The results were announced after a nail-biting three-week wait due to a data-recovery error.
Bluewren reached a height of 29,933 feet – roughly nine kilometres – over the New Mexico desert before successfully deploying both of its parachutes and landing safely and intact three kilometres from the launch site.
Spaceport America Cup judges commended the University of Sydney team for their sportsmanship, camaraderie, rocket launch and design. The team’s payload, Callistemon, was praised for its performance during the launch and for being an innovative solution to the growing problem of space junk.
‘This has been the most incredible and rewarding experience and I could not be prouder,’ said the team’s executive director, Bachelor of Engineering and Science student Alison Lockley. ‘We have overcome some significant challenges to get here and it speaks to the tenacity and dedication of every person on my team that we have been able to achieve this.’
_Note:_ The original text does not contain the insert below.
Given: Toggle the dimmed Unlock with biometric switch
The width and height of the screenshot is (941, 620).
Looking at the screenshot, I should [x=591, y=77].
‘Callistemon is not just a technical demonstration, but the culmination of novel research conducted by our payload team into the use of computer vision for the dynamic targeting of space debris,’ said Bhavesh Balaji, the team’s payload director.
In 2021, Spaceport America Cup held a virtual competition, with the Sydney team winning silver and bronze for their rocket, Firetail, and payload, Tetratheca.
‘The practical, hands-on experience of designing and building a competition rocket has augmented the students’ technical, project management, logistics and systems engineering skills,’ said the team’s academic supervisor, associate professor Matthew Cleary from the School of Aerospace, Mechanical and Mechatronic Engineering. ‘However, perhaps most importantly, they have learnt the value of both leadership and team-work – indispensable skills in the aerospace industry.’
Bluewren was constructed from a custom-designed-and-manufactured carbon-fibre airframe and uses a commercial solid propellant to achieve speeds of up to 1.7 times the speed of sound.